Film & Serie

Binge-TV: Too Old To Die Young

Vom verschwenderischen Umgang mit Zeit.
Zur Hochblüte des Dandytums am Anfang des 19. Jahrhunderts galt es als besonders angesagt, zum Flanieren eine Schildkröte an der Leine zu führen – als Demonstration stoischer Gelassenheit. Wie man Ende der Zehnerjahre ausgerechnet auf einem Streamingkanal ähnlich verfährt, demonstriert Nicolas Winding Refn eindrucksvoll.

Text: Markus Höller / Foto: Amazon.com Inc.

Der dänische Ausnahmeregisseur, dem wir nebst der Entdeckung des wunderbaren Mads Mikkelsen so eindrucksvolle Werke wie Drive, The Neon Demon oder die verstörende Pusher-Trilogie zu verdanken haben, hat sich erstmals an einer Serie versucht. Too Old To Die Young bricht dabei in seiner zehn Epi­soden langen ersten und einzigen Staffel mit etlichen Gesetz­mäßigkeiten des aktuellen ­Streaming-Business.

Das Setting freilich ist eher ein typisches Drama nach Shakes­peare-Art: in mehreren Akten verweben sich anfangs zwei separat laufende Handlungsstränge immer mehr bis zum unausweichlich katastrophalen Ende mit ­jeder Menge Gewalt, Blutzoll und Familiendrama.

Da ist zum einen der korrupte, kriminelle, durch und durch verrohte Polizist Martin Jones in Los Angeles, der immer tiefer in kriminelle Machenschaften einerseits und eine letztlich toxische Beziehung zu einer minderjährigen Schülerin aus reichem Haus andererseits (großartig: William Baldwin als hyperexzentrischer Milliardärs-Daddy) hineinschlittert. Auf der buchstäblich anderen ­Seite, nämlich in Mexiko, schickt sich der in den USA aufgezogene Syndikatsprinz Jesus Rojas an, ­gemeinsam mit seinem Vetter das Kartell des Onkels auf Vordermann zu bringen und letztlich mit voller Härte in den USA zu etablieren. Eine geheimnisvolle Rolle spielt dabei die mystische Yaritza, als ­Mischung von Voodoo-Priesterin, Femme fatale und unglaublich scharfer Chica famos gespielt von Cristina Rodlo. Nach und nach entdeckt der Zuseher immer neue Abgründe und Zusammenhänge, bis es zum finalen Akt kommt. ­Unter anderem auch dabei: eine Selbstjustiz-Sekte, Nazis, Kredithaie, Porno, Mädchenhandel etc. pp.

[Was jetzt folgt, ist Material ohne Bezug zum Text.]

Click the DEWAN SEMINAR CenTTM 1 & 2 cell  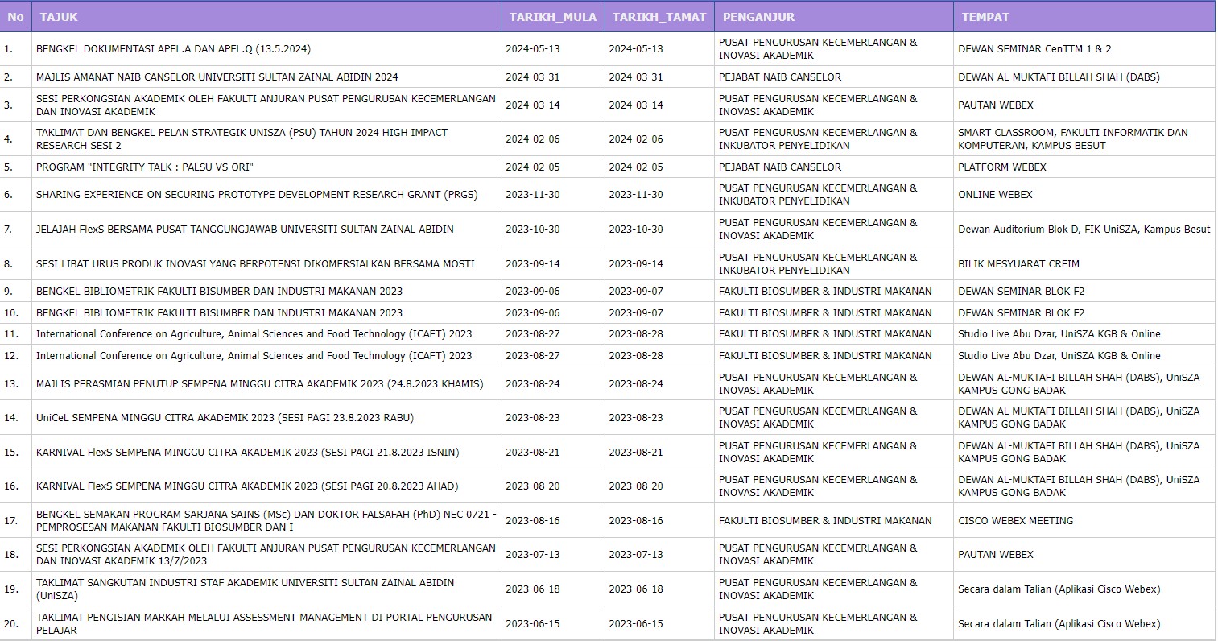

Refn inszeniert in gewohnter Manier distanziert, entweder in gleißendem Neon und bei Nacht oder in warmen Sandfarben bei Tag, lässt kühlen Synth-Pop im Hintergrund wabern und legt großen Wert auf das nahezu emotionslose Agieren seiner Hauptcharaktere. Miles Teller mit seinem markanten Profil spielt – ganz im Gegensatz zu Performances wie in Whiplash – hier mit minimaler Mimik und Gestik, so wie alle anderen Schauspieler auch.

Das herausragende an Too Old To Die Young ist aber die fast schon wahnsinnig machende bewusste Langsamkeit, mit der sich die Serie von Szene zu Szene vorarbeitet. Quälend lange Pausen bei Dialogen und ultralangsame Kameraschwenks ziehen sich zäh wie Molasse durch die gesamte Staffel und bauen geradezu unerträgliche Nervosität auf. Nicht immer entlädt sich eine derart aufgebaute Spannung; wenn es jedoch zu ­Gewalt kommt, dann meist über­raschend, ausgesprochen grafisch und mit drastischen Konsequenzen. All das wirkt durch die harten Kontraste, knackige Schärfe und intensiven Farben, die für Refn typisch sind, doppelt gut – vor allem Besitzer eines modernen 4K-Fernsehers oder Heimkinos bekommen hier einen echten Augenschmaus serviert.

Das alles hat seinen Preis, ­zumindest in der kostbaren Währung Zeit. Denn mit einer Total­laufzeit von rund 900 Minuten liegt diese Serie an der Spitze dessen, was noch bingewatch­tauglich ist. Wer sich aber wie die Schildkröten-Dandys auf den ­verschwenderischen Umgang mit Zeit einlässt und in dieses faszinierend-verstörende Moritat einlässt, wird mit einem 15-stündigen cineastischen Erlebnis belohnt, das herkömmliche Filme und Serien selten bieten.

Too Old To Die Young
by Nicolas Winding Refn und Ed Brubaker (Buch), Regie: Nicolas Winding Refn. Mit Miles Teller, Augusto Aguilera, Cristina Rodlo; 1 Staffel; Prime.